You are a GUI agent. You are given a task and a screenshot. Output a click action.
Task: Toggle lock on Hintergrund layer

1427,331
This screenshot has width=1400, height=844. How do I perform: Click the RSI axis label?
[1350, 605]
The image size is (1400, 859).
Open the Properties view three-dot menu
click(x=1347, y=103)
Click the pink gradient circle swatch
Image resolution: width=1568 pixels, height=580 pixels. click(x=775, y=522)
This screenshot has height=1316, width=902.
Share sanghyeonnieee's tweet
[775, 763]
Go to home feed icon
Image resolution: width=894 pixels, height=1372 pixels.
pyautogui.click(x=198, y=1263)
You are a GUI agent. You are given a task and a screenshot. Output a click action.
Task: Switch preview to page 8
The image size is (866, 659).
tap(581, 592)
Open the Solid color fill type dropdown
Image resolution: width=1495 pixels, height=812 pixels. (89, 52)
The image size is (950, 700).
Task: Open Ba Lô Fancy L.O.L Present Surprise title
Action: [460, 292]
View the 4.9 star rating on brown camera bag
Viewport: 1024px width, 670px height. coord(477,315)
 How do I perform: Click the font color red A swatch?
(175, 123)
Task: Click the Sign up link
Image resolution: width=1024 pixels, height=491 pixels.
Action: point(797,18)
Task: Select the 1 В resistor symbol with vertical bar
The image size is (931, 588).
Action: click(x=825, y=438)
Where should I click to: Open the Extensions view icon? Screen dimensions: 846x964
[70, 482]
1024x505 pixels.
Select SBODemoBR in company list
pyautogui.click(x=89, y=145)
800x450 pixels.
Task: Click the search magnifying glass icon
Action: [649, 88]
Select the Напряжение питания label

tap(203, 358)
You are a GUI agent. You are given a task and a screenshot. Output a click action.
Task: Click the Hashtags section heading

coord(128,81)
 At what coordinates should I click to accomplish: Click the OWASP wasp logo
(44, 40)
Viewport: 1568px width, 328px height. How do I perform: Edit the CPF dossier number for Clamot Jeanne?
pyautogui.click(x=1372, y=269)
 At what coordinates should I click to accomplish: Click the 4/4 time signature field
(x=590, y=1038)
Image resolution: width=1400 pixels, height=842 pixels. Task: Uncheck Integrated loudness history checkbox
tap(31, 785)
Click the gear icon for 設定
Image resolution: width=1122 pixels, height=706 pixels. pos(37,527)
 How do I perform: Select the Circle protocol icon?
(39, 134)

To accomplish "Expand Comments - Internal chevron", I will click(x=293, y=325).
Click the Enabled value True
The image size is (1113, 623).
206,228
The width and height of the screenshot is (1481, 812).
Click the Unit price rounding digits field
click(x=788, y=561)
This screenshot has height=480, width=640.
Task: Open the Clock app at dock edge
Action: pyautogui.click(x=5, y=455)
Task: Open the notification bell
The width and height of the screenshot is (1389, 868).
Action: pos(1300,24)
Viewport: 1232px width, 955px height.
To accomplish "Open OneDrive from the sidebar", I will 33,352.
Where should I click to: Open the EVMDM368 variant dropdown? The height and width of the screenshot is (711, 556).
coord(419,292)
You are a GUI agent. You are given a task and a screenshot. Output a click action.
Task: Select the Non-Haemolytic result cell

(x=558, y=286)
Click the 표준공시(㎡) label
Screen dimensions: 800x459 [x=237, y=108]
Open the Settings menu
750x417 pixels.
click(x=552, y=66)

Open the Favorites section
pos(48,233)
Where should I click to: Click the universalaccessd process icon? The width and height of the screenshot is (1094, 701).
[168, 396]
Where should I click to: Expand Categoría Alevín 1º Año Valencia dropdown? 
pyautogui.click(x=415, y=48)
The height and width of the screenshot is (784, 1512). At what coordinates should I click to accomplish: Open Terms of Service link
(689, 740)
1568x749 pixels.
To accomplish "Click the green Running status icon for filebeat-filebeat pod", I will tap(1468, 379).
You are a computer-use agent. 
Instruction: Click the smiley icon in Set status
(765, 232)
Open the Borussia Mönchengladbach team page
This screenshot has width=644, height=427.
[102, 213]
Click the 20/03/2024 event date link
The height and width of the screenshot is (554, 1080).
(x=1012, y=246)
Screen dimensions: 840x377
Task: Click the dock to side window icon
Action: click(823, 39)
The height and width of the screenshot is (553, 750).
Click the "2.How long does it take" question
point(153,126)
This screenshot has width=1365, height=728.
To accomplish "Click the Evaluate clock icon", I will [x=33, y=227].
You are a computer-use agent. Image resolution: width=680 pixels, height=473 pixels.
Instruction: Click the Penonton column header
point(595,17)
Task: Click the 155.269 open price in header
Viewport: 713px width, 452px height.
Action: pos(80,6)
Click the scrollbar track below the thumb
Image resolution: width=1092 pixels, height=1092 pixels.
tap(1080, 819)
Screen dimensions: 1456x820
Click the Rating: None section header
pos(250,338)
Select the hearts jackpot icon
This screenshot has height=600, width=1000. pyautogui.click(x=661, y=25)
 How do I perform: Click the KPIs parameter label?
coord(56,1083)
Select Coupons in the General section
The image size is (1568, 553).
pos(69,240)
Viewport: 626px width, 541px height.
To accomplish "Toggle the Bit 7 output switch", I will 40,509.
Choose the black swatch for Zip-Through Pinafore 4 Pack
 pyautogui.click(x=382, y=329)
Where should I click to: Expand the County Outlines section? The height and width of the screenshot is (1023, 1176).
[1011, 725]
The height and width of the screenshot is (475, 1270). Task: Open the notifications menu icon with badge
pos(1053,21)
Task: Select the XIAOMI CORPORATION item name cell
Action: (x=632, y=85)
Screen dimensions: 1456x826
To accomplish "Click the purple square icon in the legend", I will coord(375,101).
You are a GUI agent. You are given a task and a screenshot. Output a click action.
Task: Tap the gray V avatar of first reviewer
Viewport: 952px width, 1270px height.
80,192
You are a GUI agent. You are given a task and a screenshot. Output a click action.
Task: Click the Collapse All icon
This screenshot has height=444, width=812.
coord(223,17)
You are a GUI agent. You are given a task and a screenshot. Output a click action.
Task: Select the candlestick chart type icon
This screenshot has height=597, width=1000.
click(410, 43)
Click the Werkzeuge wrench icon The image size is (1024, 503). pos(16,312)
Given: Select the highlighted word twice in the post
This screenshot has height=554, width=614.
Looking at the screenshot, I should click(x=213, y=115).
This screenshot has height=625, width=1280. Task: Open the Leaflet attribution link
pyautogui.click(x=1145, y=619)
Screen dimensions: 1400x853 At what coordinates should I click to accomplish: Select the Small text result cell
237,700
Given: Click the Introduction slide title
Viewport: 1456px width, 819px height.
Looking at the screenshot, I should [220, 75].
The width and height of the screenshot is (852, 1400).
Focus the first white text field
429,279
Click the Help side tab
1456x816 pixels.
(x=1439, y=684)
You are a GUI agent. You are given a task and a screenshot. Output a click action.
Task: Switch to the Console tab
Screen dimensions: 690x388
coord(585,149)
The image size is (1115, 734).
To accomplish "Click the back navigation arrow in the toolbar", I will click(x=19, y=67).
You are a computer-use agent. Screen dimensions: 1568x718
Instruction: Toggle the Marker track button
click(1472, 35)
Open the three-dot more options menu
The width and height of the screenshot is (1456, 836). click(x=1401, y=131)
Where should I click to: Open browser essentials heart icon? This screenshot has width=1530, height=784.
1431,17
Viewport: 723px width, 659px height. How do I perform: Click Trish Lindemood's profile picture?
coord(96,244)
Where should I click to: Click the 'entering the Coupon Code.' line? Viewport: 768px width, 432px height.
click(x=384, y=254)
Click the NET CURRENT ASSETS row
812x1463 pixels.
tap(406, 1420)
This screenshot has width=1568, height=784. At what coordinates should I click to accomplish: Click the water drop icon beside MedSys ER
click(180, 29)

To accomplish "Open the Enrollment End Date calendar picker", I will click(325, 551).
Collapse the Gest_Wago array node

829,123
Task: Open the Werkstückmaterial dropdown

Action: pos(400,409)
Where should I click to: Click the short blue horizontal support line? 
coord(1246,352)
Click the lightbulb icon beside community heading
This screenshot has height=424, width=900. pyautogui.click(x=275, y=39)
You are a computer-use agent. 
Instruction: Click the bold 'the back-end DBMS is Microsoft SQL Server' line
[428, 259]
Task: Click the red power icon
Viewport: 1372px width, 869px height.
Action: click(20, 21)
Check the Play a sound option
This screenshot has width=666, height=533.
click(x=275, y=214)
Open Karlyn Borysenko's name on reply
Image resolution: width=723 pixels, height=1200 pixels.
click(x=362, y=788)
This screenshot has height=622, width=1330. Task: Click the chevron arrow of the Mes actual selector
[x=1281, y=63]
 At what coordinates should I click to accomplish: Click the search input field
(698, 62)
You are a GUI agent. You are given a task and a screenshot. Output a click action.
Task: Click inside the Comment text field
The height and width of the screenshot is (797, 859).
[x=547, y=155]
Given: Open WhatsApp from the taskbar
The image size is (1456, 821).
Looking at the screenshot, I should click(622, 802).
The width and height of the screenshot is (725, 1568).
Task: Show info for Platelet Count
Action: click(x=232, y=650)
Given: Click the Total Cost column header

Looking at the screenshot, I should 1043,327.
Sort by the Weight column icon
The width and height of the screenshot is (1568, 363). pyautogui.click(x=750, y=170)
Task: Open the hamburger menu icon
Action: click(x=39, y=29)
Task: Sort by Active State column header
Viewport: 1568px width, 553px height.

● **WHAT YOU SHOULD DO**:
List every line in the listing that contains the word "chevron".

● **TASK RESULT**:
To accomplish "Expand Comments - Internal chevron", I will click(x=293, y=325).
This screenshot has height=622, width=1330. Task: Click the chevron arrow of the Mes actual selector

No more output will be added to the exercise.